EvalReport is the object returned by EvalSuite.run(). It exposes the run’s
results both as flat attributes (the common readouts) and as derived methods
(breakdowns, exports, comparisons). This page is the complete public API — if
something isn’t on this page, treat it as internal and don’t rely on it.
report: EvalReport = suite.run(my_model_fn)
print(report.pass_rate) # float, 0.0–1.0
print(report.pass_rate_ci()) # (lo, hi) Wilson 95% CI
print(report.costs.by_model[0].cost_usd) # USD spent on the judge
for case in report.failed_cases: # CaseResult objects
print(case.input, case.score)
Quick reference
| Attribute / method | Type | What it returns |
|---|
suite_name | str | Suite name passed to EvalSuite(name). |
model_id | str | Identifier of the model under test (set automatically when known). |
total | int | Total cases run. |
evaluated | int | Cases that produced at least one evaluator result. |
passed | int | Cases where every evaluator passed. |
failed | int | Cases where at least one evaluator failed. |
errors | int | Cases that errored before scoring (model or judge crash). |
skipped | int | Cases skipped because the case shape didn’t fit. |
pass_rate | float | passed / total as a fraction. |
pass_rate_ci(confidence=0.95) | tuple[float, float] | Wilson CI on the pass rate. |
avg_score | float | Mean score across all cases. |
avg_score_ci(confidence=0.95) | tuple[float, float] | CI on the mean score. |
score_percentiles(percentiles=[10,50,90]) | dict[str,float] | {"p10": …, "p50": …, "p90": …}. |
case_results | list[CaseResult] | The per-case results — see below. |
passed_cases | list[CaseResult] | Cases that fully passed. |
failed_cases | list[CaseResult] | Cases that failed at least one evaluator. |
sample(n, failed_only=False) | list[CaseResult] | Random sample for spot-checking. |
filter_by_evaluator(name) | list[CaseResult] | Cases that an evaluator scored, in original order. |
passed_by_evaluator() | dict[str,float] | {evaluator_name: pass_rate}. |
scores_by_evaluator() | dict[str,float] | {evaluator_name: avg_score}. |
passed_by_tag() | dict[str,float] | Same shape, grouped by case tag. |
scores_by_tag() | dict[str,float] | Average score per tag. |
count_by_tag() | dict[str,int] | Case count per tag. |
costs | Costs | Token / call / USD totals.
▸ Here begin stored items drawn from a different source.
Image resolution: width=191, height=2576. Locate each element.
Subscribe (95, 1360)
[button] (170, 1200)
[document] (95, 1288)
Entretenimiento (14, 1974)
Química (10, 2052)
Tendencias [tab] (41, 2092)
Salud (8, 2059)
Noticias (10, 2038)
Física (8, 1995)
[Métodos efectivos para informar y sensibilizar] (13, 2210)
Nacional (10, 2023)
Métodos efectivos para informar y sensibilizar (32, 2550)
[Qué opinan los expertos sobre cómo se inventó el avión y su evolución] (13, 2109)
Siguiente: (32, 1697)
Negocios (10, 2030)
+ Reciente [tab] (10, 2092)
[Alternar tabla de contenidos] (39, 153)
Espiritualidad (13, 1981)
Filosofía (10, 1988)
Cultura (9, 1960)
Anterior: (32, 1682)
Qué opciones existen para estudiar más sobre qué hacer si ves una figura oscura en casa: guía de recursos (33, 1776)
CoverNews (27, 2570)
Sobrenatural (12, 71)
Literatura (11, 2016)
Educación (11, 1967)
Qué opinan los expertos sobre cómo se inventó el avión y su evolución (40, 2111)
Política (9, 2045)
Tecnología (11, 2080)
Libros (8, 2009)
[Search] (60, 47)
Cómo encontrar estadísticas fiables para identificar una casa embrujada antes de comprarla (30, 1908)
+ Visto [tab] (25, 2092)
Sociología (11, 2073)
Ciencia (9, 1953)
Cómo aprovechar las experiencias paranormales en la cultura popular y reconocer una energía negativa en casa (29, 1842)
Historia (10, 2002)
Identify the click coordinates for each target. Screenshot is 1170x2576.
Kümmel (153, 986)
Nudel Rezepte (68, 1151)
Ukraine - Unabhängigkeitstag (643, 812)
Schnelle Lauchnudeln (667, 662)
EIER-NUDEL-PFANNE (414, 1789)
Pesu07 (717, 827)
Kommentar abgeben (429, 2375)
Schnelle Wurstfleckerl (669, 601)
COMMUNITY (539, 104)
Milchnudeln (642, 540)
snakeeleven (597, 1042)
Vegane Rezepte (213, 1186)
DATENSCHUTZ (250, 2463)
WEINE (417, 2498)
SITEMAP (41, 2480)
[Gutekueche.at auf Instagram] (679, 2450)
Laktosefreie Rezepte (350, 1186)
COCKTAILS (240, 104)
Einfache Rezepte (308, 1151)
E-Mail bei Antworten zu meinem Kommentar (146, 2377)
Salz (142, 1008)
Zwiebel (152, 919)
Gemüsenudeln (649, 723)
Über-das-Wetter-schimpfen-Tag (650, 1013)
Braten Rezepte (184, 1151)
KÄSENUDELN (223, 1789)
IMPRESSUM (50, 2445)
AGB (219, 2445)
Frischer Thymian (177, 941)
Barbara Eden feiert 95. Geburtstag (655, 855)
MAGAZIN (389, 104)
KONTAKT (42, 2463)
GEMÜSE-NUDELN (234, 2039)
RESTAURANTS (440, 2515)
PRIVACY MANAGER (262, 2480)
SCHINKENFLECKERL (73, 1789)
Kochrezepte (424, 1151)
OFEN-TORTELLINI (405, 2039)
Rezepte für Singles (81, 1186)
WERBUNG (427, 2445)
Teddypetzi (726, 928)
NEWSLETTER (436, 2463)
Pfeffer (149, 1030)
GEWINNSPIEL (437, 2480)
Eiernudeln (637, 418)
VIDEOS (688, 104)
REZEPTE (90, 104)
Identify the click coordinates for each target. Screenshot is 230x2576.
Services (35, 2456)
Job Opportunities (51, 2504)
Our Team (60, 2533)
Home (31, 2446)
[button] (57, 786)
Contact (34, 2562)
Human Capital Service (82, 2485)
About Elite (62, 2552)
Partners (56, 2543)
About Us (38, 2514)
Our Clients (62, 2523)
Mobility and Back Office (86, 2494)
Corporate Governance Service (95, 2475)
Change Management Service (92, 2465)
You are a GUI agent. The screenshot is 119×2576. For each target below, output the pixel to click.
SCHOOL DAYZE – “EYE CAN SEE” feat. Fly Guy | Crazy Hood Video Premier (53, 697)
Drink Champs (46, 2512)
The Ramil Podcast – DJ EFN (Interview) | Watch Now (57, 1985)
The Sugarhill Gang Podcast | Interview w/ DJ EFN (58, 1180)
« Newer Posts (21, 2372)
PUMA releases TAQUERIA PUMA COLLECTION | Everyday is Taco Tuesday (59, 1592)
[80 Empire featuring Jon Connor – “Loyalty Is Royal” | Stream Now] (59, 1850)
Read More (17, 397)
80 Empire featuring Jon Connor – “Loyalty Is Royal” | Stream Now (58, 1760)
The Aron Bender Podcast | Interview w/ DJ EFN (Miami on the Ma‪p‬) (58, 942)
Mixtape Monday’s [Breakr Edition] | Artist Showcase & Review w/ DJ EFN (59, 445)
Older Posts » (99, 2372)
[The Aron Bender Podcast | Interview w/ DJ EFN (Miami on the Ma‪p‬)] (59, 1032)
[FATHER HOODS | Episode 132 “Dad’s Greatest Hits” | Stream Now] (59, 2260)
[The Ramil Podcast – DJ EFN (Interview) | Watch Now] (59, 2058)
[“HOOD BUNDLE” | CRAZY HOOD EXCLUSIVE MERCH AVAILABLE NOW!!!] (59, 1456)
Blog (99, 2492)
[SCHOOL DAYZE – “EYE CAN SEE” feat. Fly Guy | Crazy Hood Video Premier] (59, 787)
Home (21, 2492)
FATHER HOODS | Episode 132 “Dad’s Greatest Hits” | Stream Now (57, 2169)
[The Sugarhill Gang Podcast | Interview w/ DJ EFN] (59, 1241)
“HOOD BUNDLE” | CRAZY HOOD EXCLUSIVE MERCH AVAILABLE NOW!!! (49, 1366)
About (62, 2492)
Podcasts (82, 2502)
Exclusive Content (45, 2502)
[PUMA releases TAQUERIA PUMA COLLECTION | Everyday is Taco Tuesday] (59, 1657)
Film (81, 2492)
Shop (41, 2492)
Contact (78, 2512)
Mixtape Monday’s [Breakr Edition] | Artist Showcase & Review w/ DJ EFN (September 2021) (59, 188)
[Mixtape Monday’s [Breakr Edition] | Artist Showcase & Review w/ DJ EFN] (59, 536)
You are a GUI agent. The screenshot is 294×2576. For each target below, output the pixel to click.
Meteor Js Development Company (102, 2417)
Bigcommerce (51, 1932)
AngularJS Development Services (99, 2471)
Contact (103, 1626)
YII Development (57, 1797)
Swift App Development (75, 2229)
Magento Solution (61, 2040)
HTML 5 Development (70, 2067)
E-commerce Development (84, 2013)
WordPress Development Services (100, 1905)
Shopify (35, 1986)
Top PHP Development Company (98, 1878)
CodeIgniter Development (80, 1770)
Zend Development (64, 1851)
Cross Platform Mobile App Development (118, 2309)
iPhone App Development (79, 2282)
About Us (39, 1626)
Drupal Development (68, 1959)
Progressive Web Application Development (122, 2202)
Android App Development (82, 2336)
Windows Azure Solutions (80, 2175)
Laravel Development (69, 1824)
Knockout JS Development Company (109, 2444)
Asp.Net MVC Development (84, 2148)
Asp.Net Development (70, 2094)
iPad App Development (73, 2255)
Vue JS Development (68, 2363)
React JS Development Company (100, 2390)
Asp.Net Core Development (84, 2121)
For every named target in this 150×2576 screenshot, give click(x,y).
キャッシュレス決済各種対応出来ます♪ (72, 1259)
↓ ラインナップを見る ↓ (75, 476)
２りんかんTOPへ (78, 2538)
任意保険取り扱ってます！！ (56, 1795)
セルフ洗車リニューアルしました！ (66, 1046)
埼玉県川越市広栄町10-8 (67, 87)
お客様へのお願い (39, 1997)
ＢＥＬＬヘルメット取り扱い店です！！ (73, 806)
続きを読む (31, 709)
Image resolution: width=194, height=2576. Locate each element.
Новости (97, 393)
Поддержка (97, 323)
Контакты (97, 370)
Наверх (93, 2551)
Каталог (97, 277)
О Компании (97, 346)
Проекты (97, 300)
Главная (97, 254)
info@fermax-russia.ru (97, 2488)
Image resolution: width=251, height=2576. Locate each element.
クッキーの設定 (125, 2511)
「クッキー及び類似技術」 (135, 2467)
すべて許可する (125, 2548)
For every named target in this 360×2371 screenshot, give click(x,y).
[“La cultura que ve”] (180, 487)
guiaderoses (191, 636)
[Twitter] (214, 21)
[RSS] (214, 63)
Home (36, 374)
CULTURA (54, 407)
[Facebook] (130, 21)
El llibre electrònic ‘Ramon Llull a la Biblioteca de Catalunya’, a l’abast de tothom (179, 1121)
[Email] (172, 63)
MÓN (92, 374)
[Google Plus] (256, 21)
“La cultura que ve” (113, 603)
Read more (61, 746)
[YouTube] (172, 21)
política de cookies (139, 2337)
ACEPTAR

See below. |
flaky_count | int | Cases where multiple runs disagreed. Requires runs > 1. |
stability_score | float | 1.0 when no flakiness; lower when cases disagreed across runs. |
judge_reliability | float | None | Judge agreement rate when JudgeConfig.reliability_check is enabled. |
runs_per_case | int | How many times each case was rerun (from suite.run(runs=N)). |
errors_by_kind | dict[str,int] | { "model_error": 2, "judge_error": 1, ... }. |
suite_lock | SuiteLock | Hash chain over evaluators + cases. Use for reproducibility. |
compare(other) | Any | Diff vs another EvalReport. Use for regression detection. |
assert_budget(**limits) | None | Raise if total cost / latency exceeds a limit. CI-friendly. |
save_json(path) | None | Write the report as JSON. |
save_html(path) | None | Write a static HTML viewer. |
save_csv(path) | None | Write a per-case CSV. |
save_junit_xml(path) | None | Write JUnit XML for CI runners. |
to_json() | str | Same as save_json but returns the string. |
to_html() | str | Same as save_html but returns the string. |
to_junit_xml() | str | Same as save_junit_xml but returns the string. |
from_dict(data) | classmethod | Re-hydrate from a to_json() payload. |
Common gotchas
Field-vs-method shapes. Pass-rate and average score are attributes
(plain access, no parens). The 95% CIs are methods (call them) so you
can pass a different confidence level when needed. So:
report.pass_rate # ✓ attr
report.pass_rate_ci() # ✓ method
report.pass_rate_ci(0.99) # ✓ tighter band
costs is a dataclass, not a dict. Use attribute access:
report.costs.total_cost_usd # ✓
report.costs.total_calls # ✓
report.costs.by_model[0].provider # ✓
report.costs['total_cost_usd'] # ✗ TypeError — not subscriptable
The serialised JSON exposes the same data under string keys (r['costs']['total_cost_usd']),
which is sometimes a source of confusion. Use the dataclass at runtime, the
JSON-keyed view when consuming a saved report.
case_results is the iterable, not cases. Older docs and blog posts
sometimes show report.cases[i]; the correct attribute is case_results.
passed_by_evaluator is a method. Some older snippets show it as an
attribute. Always call it:
report.passed_by_evaluator() # ✓ → {'faithfulness': 0.83, 'hallucination': 0.67}
report.passed_by_evaluator # ✗ returns the bound method, not the dict
CaseResult shape
The objects in report.case_results.
| Attribute | Type | Meaning |
|---|
case_input | str | The case’s input string. |
actual_output | str | What the model produced. |
results | list[EvalResult] | One per evaluator that ran on this case. |
evaluators | alias of results | Same list — older code uses this name. |
passed | bool | All evaluators on this case passed. |
score | float | Average of evaluator scores on this case. |
latency_ms | float | Wall time of the model call only. |
tags | list[str] | Case tags inherited from EvalCase.tags. |
model_error | str | None | Set when the model function raised. |
judge_error | str | None | Set when a judge call raised. |
evaluator_error | str | None | Set when an evaluator raised. |
skipped | bool | Case was skipped end-to-end. |
agent_trace | list[AgentStep] | Populated when an AgentTracer instrumented the model. |
runs | int | Number of times this case was rerun (from suite.run(runs=N)). |
all_scores | list[float] | Per-run scores; empty unless runs > 1. |
pass_count | int | Across runs; -1 when runs == 1. |
retry_attempts | int | How many times judge_retry rescued a transient failure. |
retry_errors | list[str] | The transient errors that got retried. |
EvalResult shape
The objects in case_result.results (per-evaluator).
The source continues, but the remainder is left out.